I've been spending more time finding correlations in stories to make sense of the past year of my life which has been a great pivot into introspection. There is a fantasy version of me somewhere in my mind as the girl who married her high school sweetheart, who lives in some town in America, works some job, and she wants for nothing. I think about her a lot because aiming to change your external reality comes at the price of facing what you have denied for however long you needed in order to get by. And it's uncomfortable. When our lives shift, the laws of rhythm and correspondence have no choice but to react, and this is when truths may be revealed, people may fall out of alignment, beliefs will crumble, and some hopes may be shattered. There is no pain like losing a future that you were certain was yours. Where does this lead? How does this end? Did I do something wrong?
I wonder if Tracy carried on believing that her closeness to Kurt was in vain compared to Tobi or Courtney. Did she watch from a distance, without closure, as his star grew? Did she feel like the unloved one, the girl that was left behind? Did she wonder if their relationship meant nothing to him in the end? While we may never know what could only be the complexity of that emotion, how on one hand that may be the weight of her truth, she may also understand the other side; that while she wasn't the girl in the spotlight, or the subject of an album, she wasn't nothing either. If we zoom out and examine the story, we can see that had it not been for her, the world may have never experienced Nirvana. Without her ability to nurture, foster, and provide, history may have been completely different. She is, without question, the Matriarch of Nirvana.
It wasn't until years after his death that during a conversation with biographer, Michael Azzerad, that Tracy learned that Kurt allegedly wrote one song about her: About A Girl.
The universe wages wars that we are subjected to fight, and we can never know, no matter how hard we try, how good we are, how perfect we want to be, in what way it will all play out. Why did I meet this person? What is the lesson here? Are they effectual in my story or am I in theirs? Who are the heroes and who are the villains? It may be more comforting to think that all things are random and coincidental, and maybe they are. Maybe our strength is that we are able to find reason and keep the faith when all else seems lost, because, after all, a full life is only when we have something to lose or something to fight for.

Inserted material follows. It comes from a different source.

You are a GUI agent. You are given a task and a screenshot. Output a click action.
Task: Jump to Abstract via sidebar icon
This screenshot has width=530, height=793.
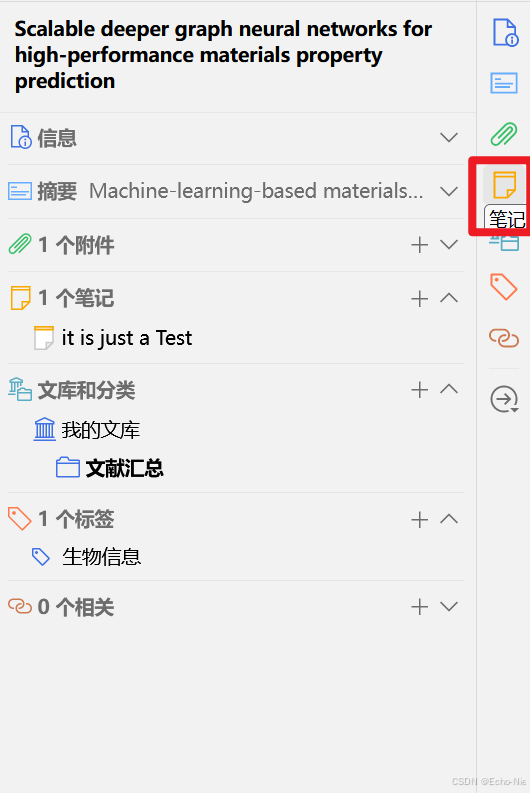504,83
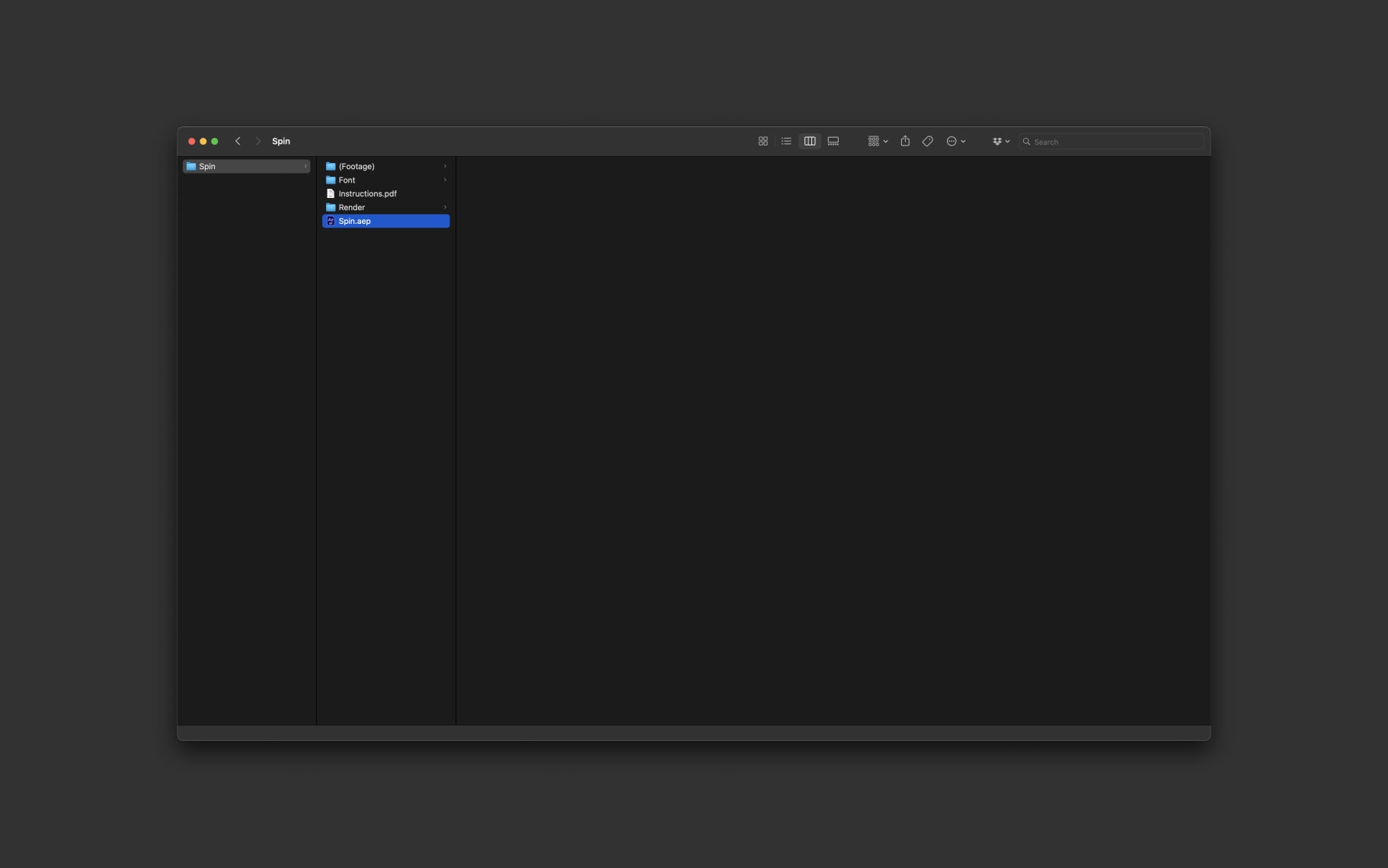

Our stories are important because within all of our questions, in all of our confusion, we are able to reference one another and we are reminded of one universal truth: we are not alone. I hope Tracy honors the fact that there is only one living song that remains of her, because often, great songs or prose are not written about the perfect love affairs. They are written about the challenging ones. The ones we need to make sense of.